Each record beneath this line is to be copied exactly.

BEGIN Supplied data

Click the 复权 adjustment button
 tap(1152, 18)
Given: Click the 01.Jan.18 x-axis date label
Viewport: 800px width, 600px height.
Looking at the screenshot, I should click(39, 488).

END Supplied data

- [Solution to the problem]:
Click the 复权 adjustment button
 tap(1152, 18)
Given: Click the 01.Jan.18 x-axis date label
Viewport: 800px width, 600px height.
Looking at the screenshot, I should click(39, 488).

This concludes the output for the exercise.